## Stated exercise
Convert the lines below into a Markdown table with the columns Number and Text, one numbered row per line. Skip blank lines and leave the pictures out.

══ Input rows ══

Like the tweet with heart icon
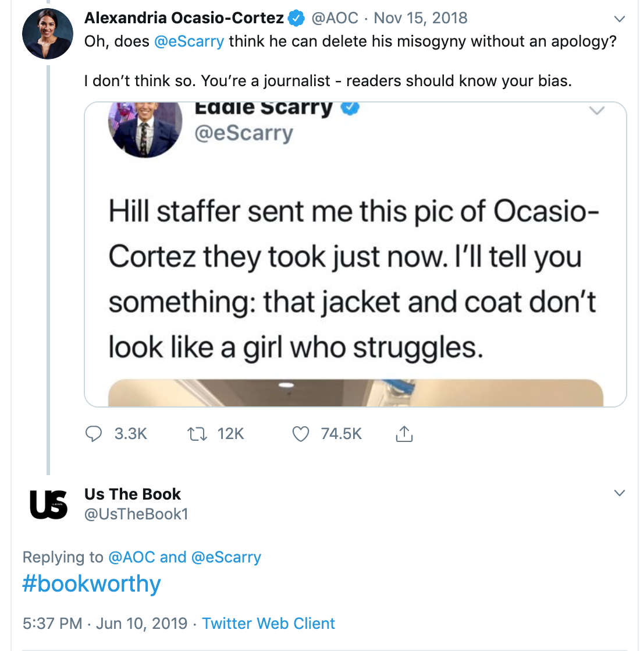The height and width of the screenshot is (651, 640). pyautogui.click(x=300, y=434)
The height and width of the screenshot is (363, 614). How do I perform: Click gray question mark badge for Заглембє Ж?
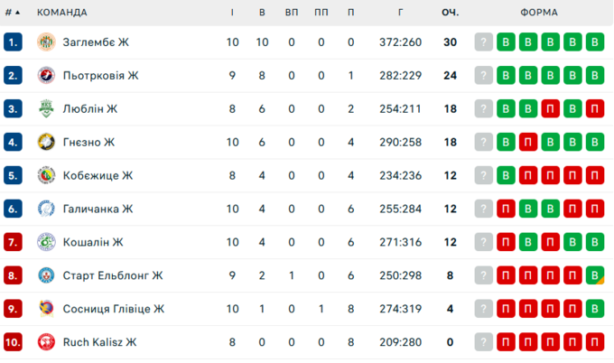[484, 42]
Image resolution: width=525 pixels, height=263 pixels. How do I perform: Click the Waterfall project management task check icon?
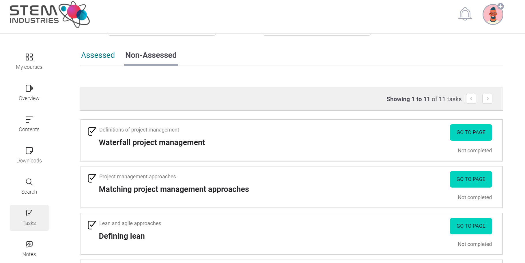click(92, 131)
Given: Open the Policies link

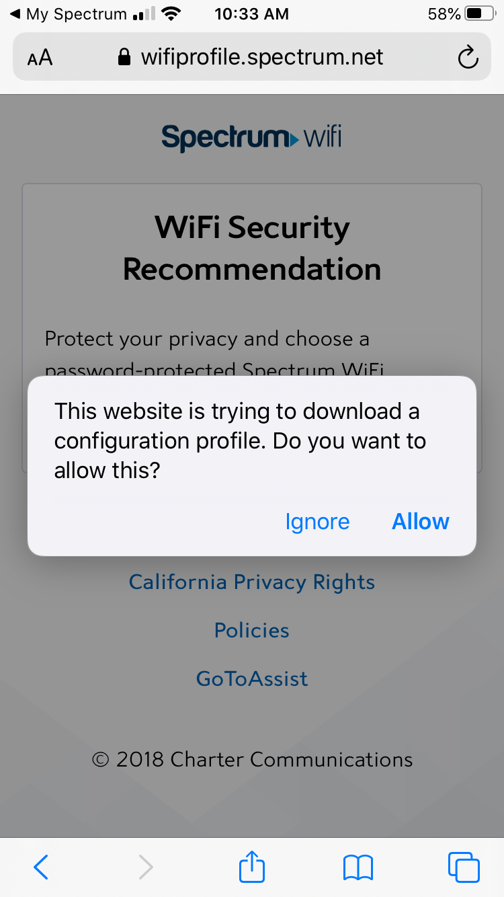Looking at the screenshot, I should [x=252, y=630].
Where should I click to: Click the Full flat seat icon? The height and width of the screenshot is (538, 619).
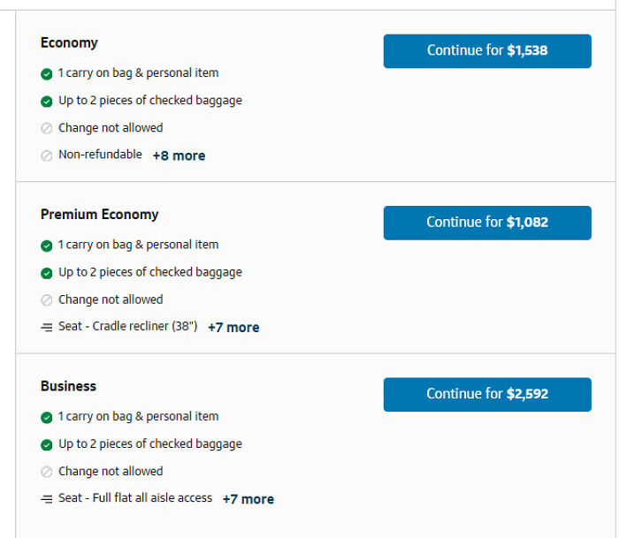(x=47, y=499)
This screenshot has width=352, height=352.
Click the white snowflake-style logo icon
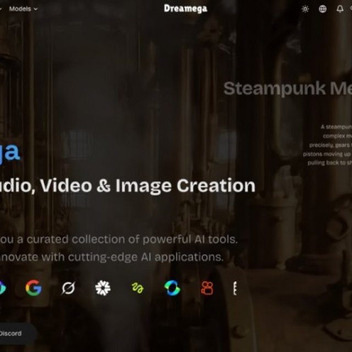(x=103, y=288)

═══

## Full solution
| Number | Text |
|---|---|
| 1 | Like the tweet with heart icon |
| 2 | The height and width of the screenshot is (651, 640). pyautogui.click(x=300, y=434) |
| 3 | The height and width of the screenshot is (363, 614). How do I perform: Click gray question mark badge for Заглембє Ж? |
| 4 | [484, 42] |
| 5 | Image resolution: width=525 pixels, height=263 pixels. How do I perform: Click the Waterfall project management task check icon? |
| 6 | click(92, 131) |
| 7 | Given: Open the Policies link |
| 8 | Looking at the screenshot, I should [x=252, y=630]. |
| 9 | Where should I click to: Click the Full flat seat icon? The height and width of the screenshot is (538, 619). |
| 10 | (x=47, y=499) |
| 11 | This screenshot has width=352, height=352. |
| 12 | Click the white snowflake-style logo icon |
| 13 | (x=103, y=288) |